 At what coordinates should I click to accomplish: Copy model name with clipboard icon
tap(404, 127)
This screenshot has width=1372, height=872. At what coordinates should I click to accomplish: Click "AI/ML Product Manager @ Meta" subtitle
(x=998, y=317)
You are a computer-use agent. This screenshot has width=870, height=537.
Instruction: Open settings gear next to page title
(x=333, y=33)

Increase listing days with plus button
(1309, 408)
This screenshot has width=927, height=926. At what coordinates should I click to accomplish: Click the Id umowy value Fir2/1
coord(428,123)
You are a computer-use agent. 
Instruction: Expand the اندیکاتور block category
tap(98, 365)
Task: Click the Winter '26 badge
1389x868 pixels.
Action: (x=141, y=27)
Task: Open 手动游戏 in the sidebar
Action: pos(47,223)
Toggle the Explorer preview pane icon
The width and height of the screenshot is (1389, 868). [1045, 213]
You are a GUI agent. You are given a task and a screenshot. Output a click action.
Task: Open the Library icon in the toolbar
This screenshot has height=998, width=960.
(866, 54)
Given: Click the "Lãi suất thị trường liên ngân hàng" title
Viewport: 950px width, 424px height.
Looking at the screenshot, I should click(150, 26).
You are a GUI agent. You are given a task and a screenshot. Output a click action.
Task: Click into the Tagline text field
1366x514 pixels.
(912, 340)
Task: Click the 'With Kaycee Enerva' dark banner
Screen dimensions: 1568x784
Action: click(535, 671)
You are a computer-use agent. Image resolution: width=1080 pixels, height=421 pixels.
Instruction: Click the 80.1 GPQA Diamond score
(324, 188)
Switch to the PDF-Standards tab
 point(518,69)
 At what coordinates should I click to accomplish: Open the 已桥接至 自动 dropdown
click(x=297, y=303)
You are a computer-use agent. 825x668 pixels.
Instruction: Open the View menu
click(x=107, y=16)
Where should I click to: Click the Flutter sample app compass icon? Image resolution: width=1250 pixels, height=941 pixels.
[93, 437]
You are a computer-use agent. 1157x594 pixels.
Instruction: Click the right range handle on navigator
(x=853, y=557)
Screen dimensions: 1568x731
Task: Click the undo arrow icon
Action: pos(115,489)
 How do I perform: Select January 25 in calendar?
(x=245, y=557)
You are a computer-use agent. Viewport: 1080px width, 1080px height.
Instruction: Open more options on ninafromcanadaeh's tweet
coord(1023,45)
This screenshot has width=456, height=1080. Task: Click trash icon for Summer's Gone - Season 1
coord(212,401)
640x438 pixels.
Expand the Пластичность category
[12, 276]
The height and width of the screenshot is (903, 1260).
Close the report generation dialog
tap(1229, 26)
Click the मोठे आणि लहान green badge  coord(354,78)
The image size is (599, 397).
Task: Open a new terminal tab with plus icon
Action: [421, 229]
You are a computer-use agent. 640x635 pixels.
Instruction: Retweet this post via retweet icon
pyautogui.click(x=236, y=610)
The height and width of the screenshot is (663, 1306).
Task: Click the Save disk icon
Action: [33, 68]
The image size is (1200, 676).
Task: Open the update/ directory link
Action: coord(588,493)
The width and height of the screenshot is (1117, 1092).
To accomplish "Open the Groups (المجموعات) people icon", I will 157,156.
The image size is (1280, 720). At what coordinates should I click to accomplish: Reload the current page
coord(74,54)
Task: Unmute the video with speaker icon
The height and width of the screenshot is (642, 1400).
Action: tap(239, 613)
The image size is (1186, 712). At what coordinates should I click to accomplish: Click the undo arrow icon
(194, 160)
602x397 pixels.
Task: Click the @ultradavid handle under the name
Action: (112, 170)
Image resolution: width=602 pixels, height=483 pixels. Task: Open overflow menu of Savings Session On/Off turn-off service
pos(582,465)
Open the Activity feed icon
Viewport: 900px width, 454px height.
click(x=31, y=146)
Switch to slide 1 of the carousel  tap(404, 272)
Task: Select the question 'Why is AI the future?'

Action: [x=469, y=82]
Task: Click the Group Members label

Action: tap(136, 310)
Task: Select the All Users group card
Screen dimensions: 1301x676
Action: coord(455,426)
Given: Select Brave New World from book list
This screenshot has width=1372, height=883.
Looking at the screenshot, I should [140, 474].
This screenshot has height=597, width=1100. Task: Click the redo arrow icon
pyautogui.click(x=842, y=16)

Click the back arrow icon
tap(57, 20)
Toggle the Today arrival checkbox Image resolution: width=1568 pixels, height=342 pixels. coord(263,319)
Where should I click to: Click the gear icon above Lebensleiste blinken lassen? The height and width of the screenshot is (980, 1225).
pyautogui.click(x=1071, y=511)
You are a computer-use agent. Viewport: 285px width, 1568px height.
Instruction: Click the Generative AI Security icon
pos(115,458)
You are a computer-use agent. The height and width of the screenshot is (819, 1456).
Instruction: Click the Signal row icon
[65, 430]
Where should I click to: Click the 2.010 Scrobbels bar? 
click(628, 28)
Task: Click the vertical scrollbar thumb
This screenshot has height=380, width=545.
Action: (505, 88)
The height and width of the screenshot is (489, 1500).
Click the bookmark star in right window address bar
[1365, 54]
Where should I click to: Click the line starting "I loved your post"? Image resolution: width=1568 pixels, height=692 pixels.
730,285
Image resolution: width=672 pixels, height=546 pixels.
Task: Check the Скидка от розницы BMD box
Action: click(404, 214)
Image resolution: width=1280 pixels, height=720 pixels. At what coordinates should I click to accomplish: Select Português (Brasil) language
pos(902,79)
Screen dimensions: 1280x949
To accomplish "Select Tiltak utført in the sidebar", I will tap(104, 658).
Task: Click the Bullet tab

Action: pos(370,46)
══════
▸ WHAT THE EXERCISE ASKS: Looking at the data above, state how many of its lines contain the word "will", and give nothing but that number.

▸ RESPONSE: 2